# What this task involves
Copy exactly, and copy nothing else: the line that contains "Image resolution: width=1430" and all lines after it in the listing, without pictures.
* * *
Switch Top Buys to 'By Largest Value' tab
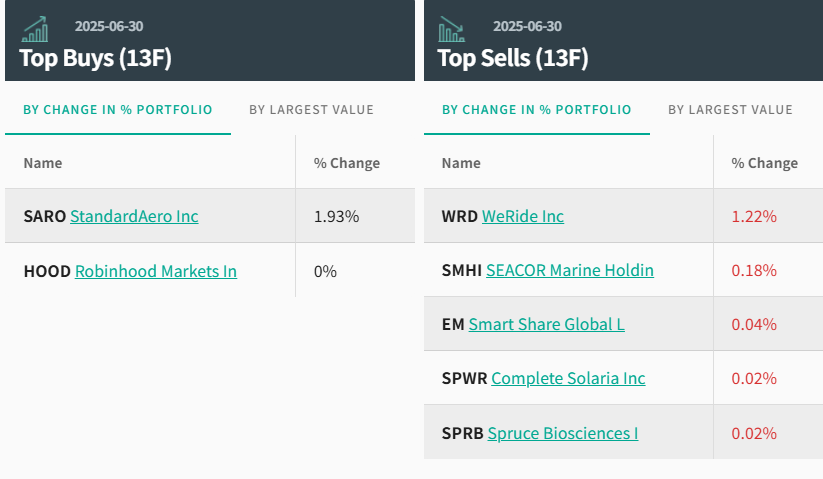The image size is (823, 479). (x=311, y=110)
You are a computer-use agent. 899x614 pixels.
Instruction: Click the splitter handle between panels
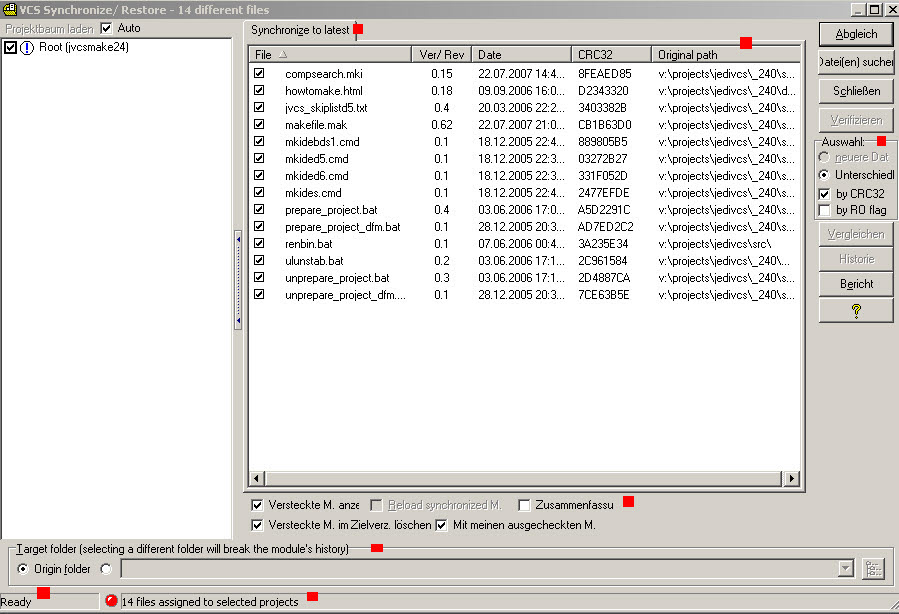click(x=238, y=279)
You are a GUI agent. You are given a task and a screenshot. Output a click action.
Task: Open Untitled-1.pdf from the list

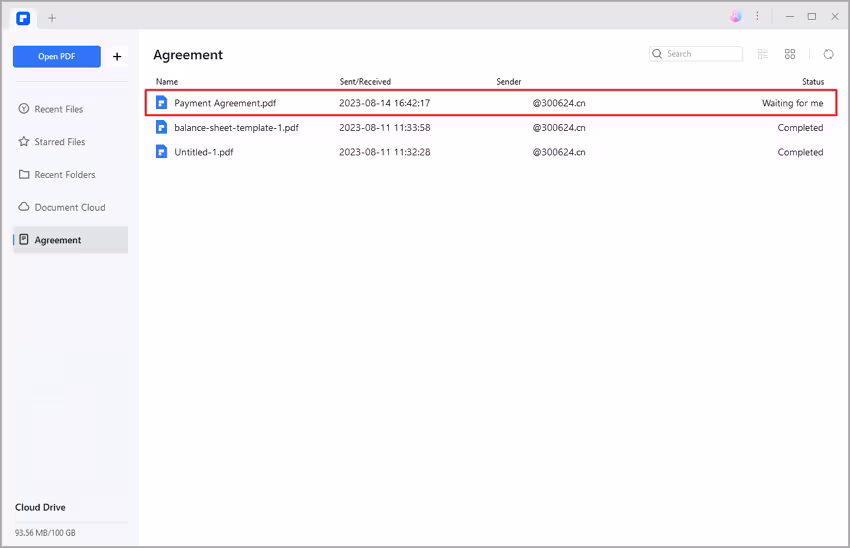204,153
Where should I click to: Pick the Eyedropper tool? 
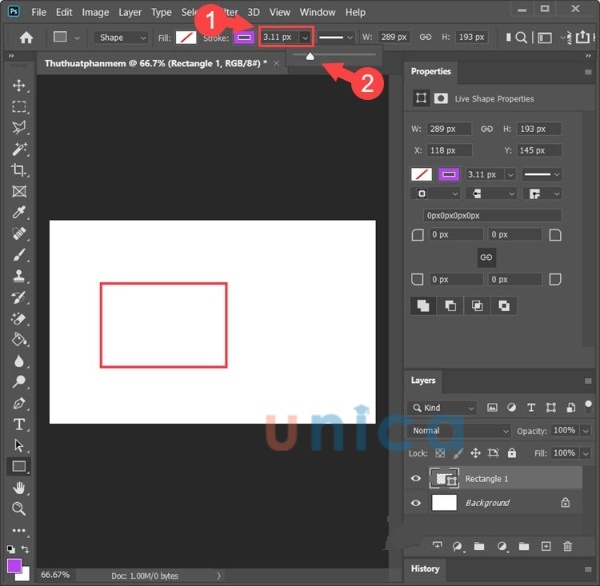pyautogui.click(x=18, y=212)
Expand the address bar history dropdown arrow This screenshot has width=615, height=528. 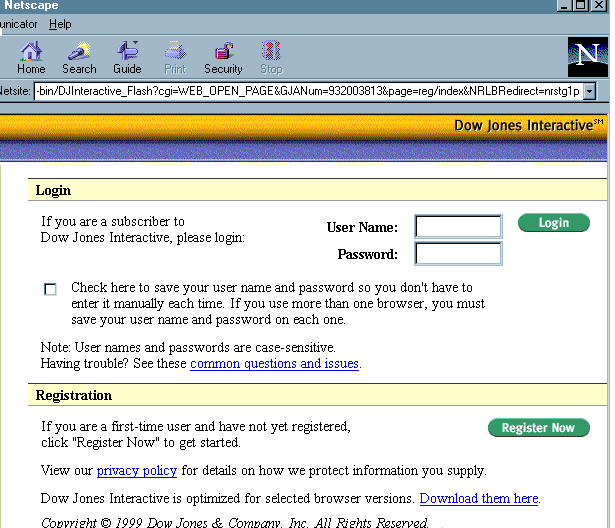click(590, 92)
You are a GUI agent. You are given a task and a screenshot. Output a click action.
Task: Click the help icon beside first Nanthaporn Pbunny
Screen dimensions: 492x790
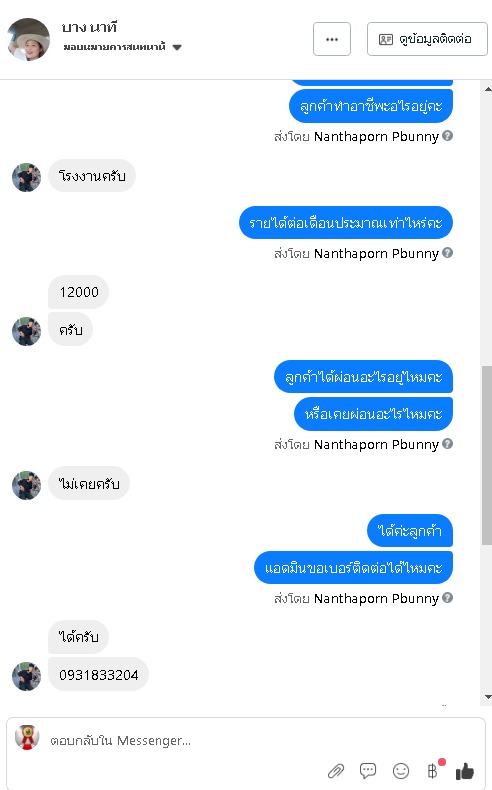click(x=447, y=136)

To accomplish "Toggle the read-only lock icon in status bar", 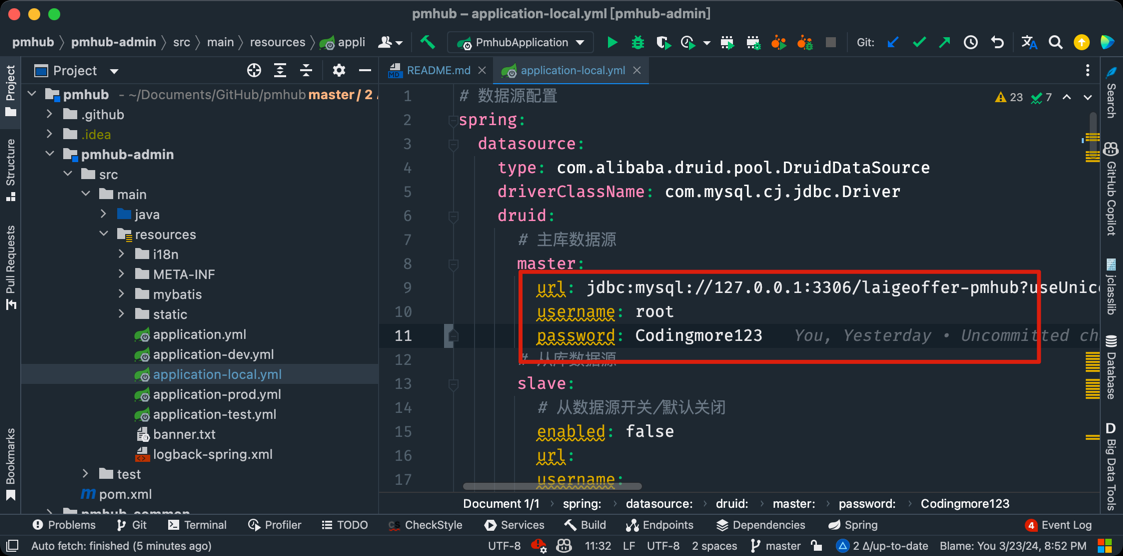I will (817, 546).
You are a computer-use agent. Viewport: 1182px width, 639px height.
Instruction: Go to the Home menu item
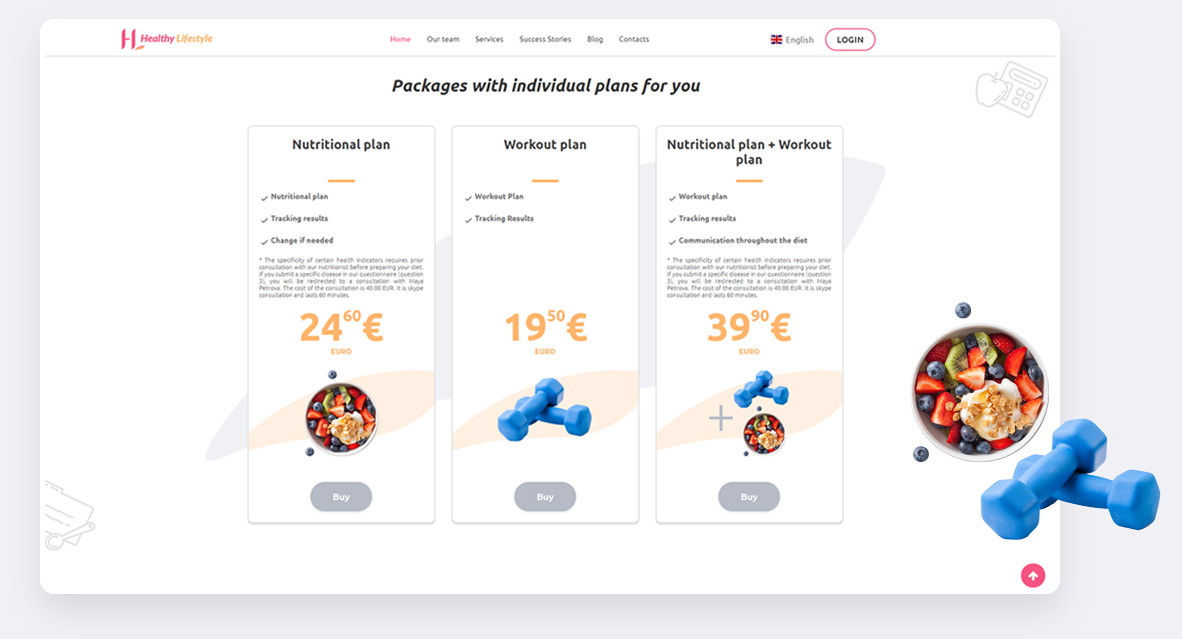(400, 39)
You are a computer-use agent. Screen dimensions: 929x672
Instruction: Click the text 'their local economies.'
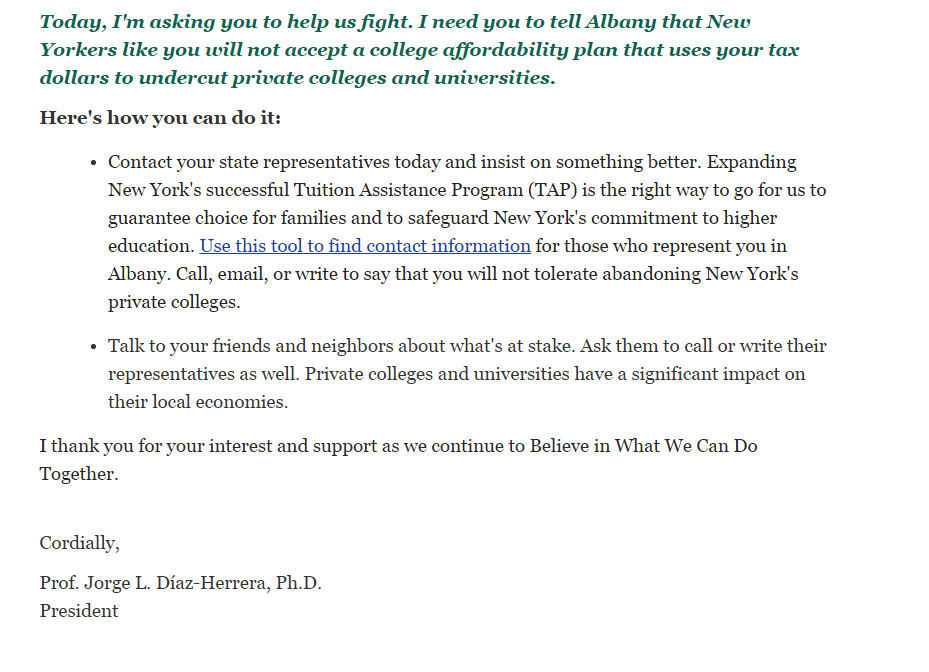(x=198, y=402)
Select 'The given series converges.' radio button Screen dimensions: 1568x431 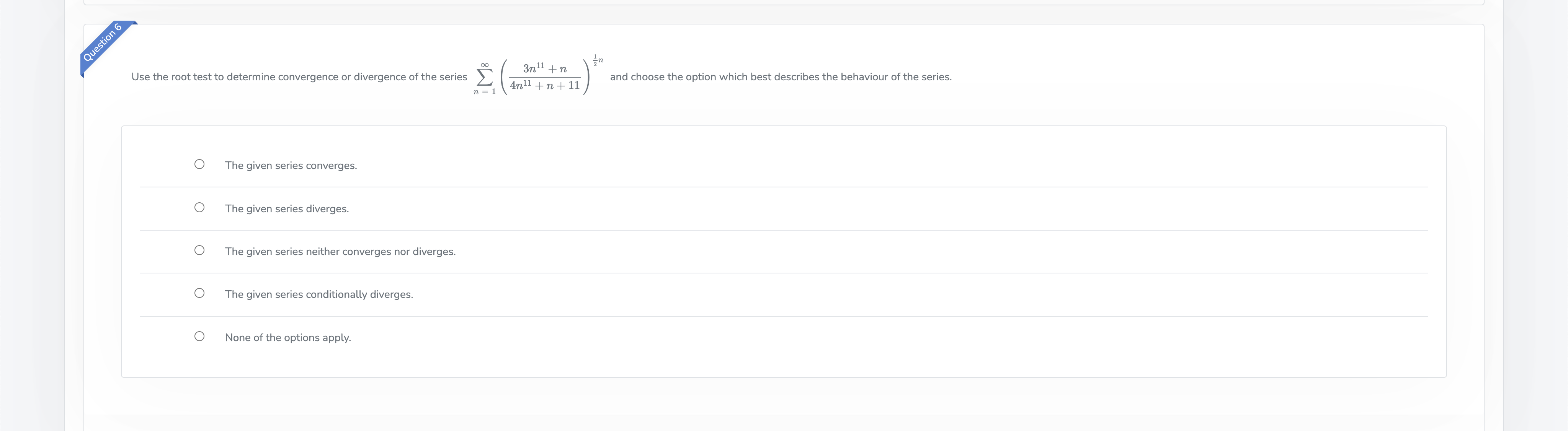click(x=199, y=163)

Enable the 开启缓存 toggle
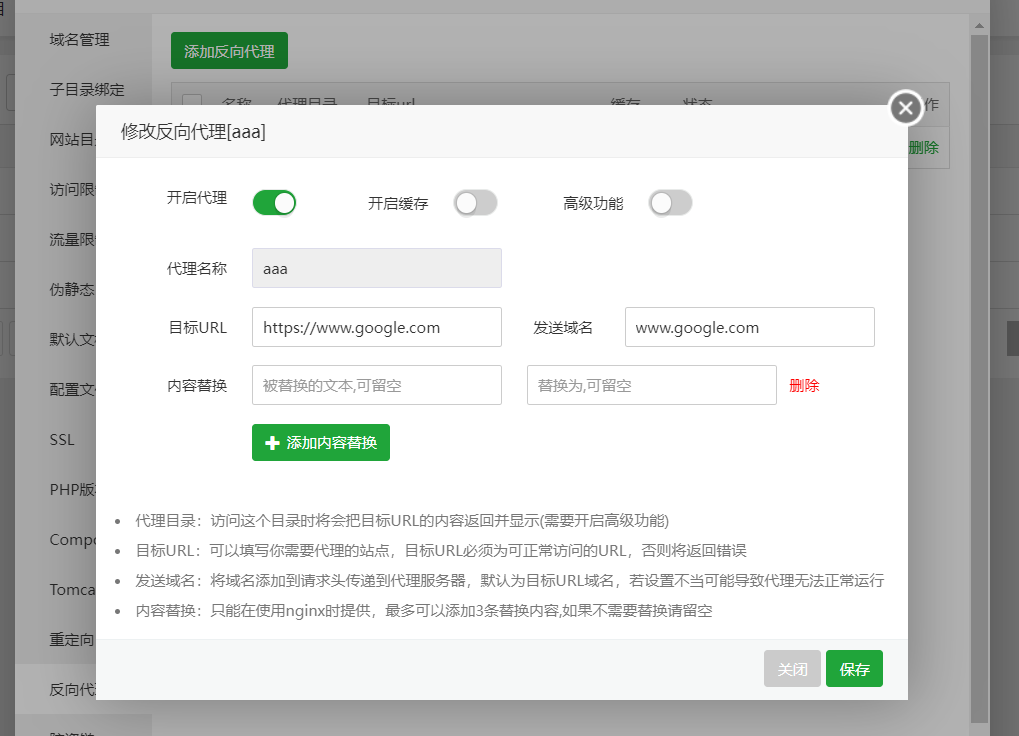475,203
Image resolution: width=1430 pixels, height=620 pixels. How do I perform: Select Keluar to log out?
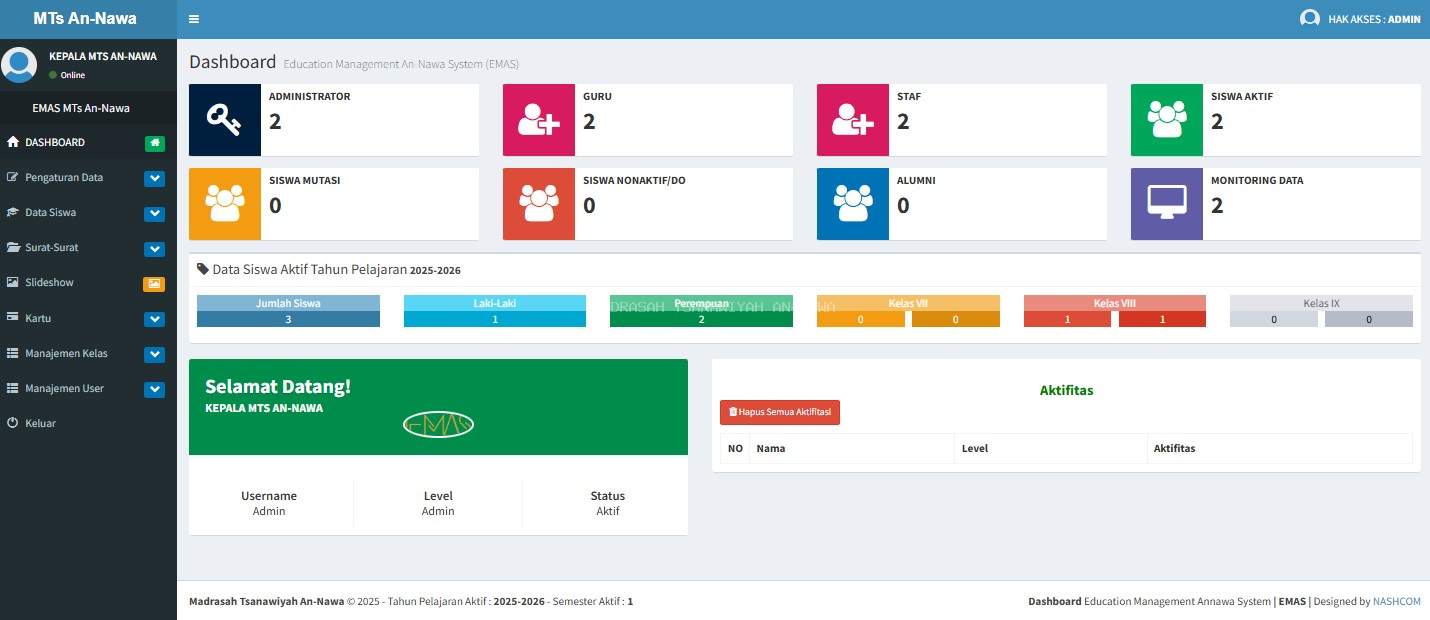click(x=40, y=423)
* * *
# Worked solution
Image resolution: width=1430 pixels, height=620 pixels. How do I perform: Select Keluar to log out?
click(x=40, y=423)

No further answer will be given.